O programa Fantástico da Rede Globo, em semana recente, mostrou uma reportagem muito interessante sobre os danos à saúde causados pelo excessivo tempo em que as pessoas ficam sentadas. Recomendava que, além da prática regular de exercícios físicos, passemos a adotar o hábito de ficar de pé por mais tempo. O exemplo, comprovado com números do consumo de calorias, foi dado na própria reportagem: Pessoas que assistiam à mesma palestra de renomado médico canadense foram testadas para validação da teoria. Algumas ficaram sentadas por todo o tempo da palestra; outras revezavam, a cada 10 minutos, entre sentadas e de pé e até mesmo algumas ficaram durante todo o tempo somente de pé.
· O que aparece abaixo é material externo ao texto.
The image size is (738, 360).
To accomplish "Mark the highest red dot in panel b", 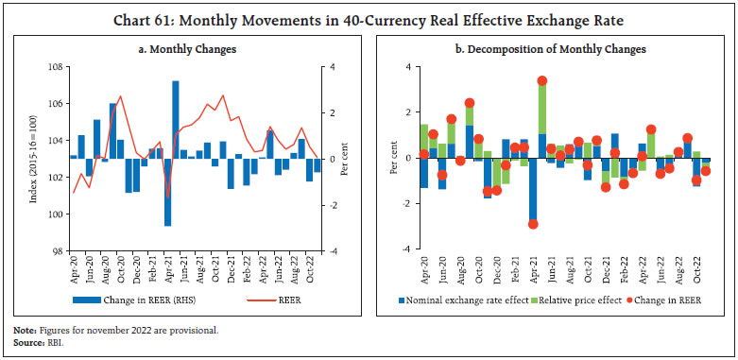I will point(541,81).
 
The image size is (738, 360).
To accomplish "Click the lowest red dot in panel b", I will point(533,224).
Os números são fantásticos, tal qual pretende ser o programa dominical: Quem revezou entre sentado e de pé a cada 10 minutos consumiu mais calorias do quem ficou somente sentado. E quem ficou todo o tempo, de pé, consumiu ainda mais do que os outros dois. Conclusão: Quem fica de pé, ou em pé, como queira, vive de maneira mais saudável, e – que maravilha! – pode ter sua vida alongada por até dois anos.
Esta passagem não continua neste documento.